以下に示すレーザ発振器の熱レンズに関する本文について、最後の文に続く部分を書きなさい。

--- 抜粋本文 ---

制御部11は、ステップS200の処理において移動光学系31の現在位置が規定範囲内であると判断するか、ステップS210の処理において波長変換結晶42の使用ポイント数NがN>規定数であると判断するか、ステップS220の処理において移動光学系31の移動回数nがn>規定回数であると判断するまで、ステップS100〜S220の処理を繰り返す。なお、本実施形態では、第2の閾値と、第4の閾値と、第6の閾値とが同じである場合について説明したが、これらは異なる値であってもよい。
ここで、レーザ発振器20の部品劣化に起因する熱レンズとビーム伝播状況について説明する。図3は、レーザ発振器の部品劣化に起因する熱レンズを説明するための図である。図3の(a)は、移動光学系31の位置を調整する前のビーム伝播状況を示し、図3の(b)は、移動光学系31の位置を調整した後のビーム伝播状況を示している。図3の(a)と(b)においては、波長変換結晶42からマスク37までの光路を示している。
図3では、位置調整前の移動光学系31を移動光学系レンズ31Aとして図示し、位置調整後の移動光学系31を移動光学系レンズ31Bとして図示している。なお、図3では、移動光学系レンズ31A,31Bがコリメートレンズである場合を示しているが、移動光学系レンズ31A,31Bは、λ/2板などでもよい。
波長変換結晶42のレーザ光の通過点であるビーム通過点において経時的な劣化や損傷が発生した場合、レーザ発振器20の出口における高調波レーザ光の出力値P3ωを改善するために、波長変換結晶42の温度調整が実施される。換言すると、波長変換結晶42のビーム通過点温度が、劣化や損傷によって上昇し、最適値からシフトした分を冷却するために、波長変換結晶42の温度が下げられる。そのため、波長変換結晶42の側面とビーム通過点との間の温度勾配が大きくなり、この結果、熱レンズが発生する。
波長変換結晶42の劣化などに起因する熱レンズの発生が無い場合の高調波レーザ光51は、所望の加工点出力値を得ることができるよう、マスク37に照射される。具体的には、所望の加工点出力値を得ることができるビーム径の高調波レーザ光51が、マスク37に照射される。このとき、波長変換結晶42から出力される高調波レーザ光51は、コリメートレンズ35および移動光学系31を介してマスク37に照射される。

--- 提供資料 ---

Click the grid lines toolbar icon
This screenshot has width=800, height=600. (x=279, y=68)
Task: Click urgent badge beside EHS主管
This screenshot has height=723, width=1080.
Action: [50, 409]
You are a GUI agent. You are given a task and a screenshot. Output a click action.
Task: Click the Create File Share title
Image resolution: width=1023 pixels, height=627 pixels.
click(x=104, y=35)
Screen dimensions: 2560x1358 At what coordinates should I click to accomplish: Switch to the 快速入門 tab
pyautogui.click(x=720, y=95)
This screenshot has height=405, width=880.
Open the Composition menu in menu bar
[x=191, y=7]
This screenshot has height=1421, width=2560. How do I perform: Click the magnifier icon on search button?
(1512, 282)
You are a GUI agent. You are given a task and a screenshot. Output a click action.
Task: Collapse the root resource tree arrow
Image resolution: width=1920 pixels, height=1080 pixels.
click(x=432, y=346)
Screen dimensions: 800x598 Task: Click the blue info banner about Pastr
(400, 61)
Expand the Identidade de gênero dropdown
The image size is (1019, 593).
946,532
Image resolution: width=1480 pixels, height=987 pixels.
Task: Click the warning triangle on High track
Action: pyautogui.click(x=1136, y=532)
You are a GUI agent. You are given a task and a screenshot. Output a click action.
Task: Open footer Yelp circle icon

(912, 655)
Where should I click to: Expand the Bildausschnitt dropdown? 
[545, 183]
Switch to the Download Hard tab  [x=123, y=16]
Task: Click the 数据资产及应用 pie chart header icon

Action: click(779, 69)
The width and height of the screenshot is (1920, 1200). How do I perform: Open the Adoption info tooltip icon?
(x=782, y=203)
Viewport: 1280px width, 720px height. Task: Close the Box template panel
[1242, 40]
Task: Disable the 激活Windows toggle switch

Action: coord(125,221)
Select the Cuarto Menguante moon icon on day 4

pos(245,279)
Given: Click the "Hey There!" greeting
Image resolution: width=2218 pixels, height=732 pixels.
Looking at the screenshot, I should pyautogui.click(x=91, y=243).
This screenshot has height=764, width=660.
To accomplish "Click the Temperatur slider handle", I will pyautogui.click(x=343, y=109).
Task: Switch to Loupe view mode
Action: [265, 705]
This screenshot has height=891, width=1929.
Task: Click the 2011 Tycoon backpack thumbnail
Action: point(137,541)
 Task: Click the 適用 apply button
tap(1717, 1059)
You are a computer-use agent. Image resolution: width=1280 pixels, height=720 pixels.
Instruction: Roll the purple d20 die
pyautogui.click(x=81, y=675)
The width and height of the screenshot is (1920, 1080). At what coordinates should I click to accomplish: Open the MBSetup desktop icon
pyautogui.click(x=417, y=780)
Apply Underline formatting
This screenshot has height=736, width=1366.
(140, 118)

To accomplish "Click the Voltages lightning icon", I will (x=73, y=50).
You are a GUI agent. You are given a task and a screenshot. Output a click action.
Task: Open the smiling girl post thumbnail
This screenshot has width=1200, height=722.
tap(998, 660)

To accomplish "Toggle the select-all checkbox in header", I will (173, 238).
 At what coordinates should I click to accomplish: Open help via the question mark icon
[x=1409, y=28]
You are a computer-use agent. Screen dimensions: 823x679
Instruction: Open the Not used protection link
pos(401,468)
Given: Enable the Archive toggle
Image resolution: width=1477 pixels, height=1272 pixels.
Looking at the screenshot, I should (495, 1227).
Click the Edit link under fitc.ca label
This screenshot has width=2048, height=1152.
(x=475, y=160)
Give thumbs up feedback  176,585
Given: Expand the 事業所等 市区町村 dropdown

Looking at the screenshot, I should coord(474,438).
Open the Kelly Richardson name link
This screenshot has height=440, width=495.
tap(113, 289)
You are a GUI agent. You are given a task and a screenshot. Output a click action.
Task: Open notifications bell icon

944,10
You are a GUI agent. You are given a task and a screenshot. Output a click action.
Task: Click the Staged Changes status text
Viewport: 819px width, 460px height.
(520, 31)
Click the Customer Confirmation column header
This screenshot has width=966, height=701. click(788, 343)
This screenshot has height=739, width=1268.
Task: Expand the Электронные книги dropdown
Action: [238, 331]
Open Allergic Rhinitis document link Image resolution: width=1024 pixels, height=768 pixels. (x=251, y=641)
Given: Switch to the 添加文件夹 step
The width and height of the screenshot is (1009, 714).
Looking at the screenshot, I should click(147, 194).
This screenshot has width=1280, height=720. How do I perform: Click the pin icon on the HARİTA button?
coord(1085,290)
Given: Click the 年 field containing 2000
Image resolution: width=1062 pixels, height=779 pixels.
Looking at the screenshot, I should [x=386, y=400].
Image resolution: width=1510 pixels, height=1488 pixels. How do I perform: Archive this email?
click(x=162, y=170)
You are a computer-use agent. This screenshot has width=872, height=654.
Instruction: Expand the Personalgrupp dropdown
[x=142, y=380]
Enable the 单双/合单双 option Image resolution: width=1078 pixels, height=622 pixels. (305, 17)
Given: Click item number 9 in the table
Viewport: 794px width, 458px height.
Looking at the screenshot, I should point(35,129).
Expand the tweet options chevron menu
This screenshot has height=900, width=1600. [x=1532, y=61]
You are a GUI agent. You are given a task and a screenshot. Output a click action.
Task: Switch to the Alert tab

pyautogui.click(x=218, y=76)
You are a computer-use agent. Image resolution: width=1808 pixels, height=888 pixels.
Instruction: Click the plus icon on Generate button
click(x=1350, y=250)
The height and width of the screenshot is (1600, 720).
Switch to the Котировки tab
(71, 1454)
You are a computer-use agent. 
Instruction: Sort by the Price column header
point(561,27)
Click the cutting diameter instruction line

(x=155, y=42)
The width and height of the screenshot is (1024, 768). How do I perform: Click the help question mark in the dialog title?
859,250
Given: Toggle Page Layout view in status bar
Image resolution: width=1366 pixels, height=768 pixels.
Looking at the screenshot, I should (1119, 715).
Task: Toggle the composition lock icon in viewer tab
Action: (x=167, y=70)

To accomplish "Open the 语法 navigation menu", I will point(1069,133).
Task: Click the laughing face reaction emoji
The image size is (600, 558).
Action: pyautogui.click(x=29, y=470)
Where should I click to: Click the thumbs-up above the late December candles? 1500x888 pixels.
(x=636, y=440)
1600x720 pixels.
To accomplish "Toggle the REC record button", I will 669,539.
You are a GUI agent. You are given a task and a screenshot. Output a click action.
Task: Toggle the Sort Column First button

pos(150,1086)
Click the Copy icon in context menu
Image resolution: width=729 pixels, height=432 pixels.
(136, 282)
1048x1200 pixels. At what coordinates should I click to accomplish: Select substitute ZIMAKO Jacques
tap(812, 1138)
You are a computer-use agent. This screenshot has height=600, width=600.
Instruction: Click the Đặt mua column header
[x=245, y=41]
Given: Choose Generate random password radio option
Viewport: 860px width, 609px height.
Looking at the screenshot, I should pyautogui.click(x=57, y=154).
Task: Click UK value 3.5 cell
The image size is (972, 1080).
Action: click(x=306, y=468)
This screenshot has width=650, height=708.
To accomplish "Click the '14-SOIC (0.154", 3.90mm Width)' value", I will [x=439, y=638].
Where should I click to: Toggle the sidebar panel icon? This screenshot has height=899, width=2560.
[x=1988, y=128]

---

解答 »
波長変換結晶42は、屈折率温度特性が負であるので、熱レンズは凹レンズとして現れる。そして、熱レンズが凹レンズとして現れると、波長変換結晶42の劣化などに起因する熱レンズの発生が有る場合の高調波レーザ光52は、所望のビーム径よりも大きなビーム径でマスク37に照射される。
この結果、熱レンズの発生の有無によってマスク37での高調波レーザ光51,52の利用率が異なることとなる。このため、マスク37を通過した後に取り出される加工点出力値は、熱レンズの発生の有無によって変化する。このように、高調波レーザ光の出力値P3ωが、レーザ発振器20の出口で同じであっても、レーザ光の伝搬が変化し、加工点出力値が変化する。
このため、マスク37でのビーム径が熱レンズの発生の前後で同じになるよう移動光学系31の位置が調整される。換言すると、加工点出力値を一定とするために、制御部11は、移動光学系31の位置を調整し、これにより、マスク37でのビーム径を同じにする。
ところが、波長変換結晶42の劣化前後でマスク37における高調波レーザ光の波面が変化するので、被加工物2の加工状態が変わることが分かった。換言すると、波長変換結晶42の劣化によって高調波レーザ波面である発散角が変化することが分かった。
そこで、本実施の形態では、制御部11が、レーザ発振器20の出口における高調波レーザ光の初期出力値を取得する際に、移動光学系31の位置を初期位置として記憶部16に記憶させておく。ここでの移動光学系31の位置は、例えば、移動式のコリメートレンズおよびマスク37で加工点出力値を調整する場合、コリメートレンズの位置である。換言すると、移動光学系31が、コリメートレンズである場合、コリメートレンズの光路方向の位置が調整されることによって加工点出力値が調整される。また、λ/2板および偏光子で加工点出力値を調整する場合、移動光学系31の位置は、λ/2板の回転位置が調整されることによって加工点出力値が調整される。
図3の(b)では、移動光学系レンズ31Aの位置が、移動光学系レンズ31Bの位置に調整されることによって、高調波レーザ光52が、高調波レーザ光53に変化した様子を示している。高調波レーザ光53は、高調波レーザ光51と同じビーム径でマスク37に照射されるレーザ光である。この高調波レーザ光51,53は、被加工物2がレーザ加工の際に損傷を受けないレーザ光である。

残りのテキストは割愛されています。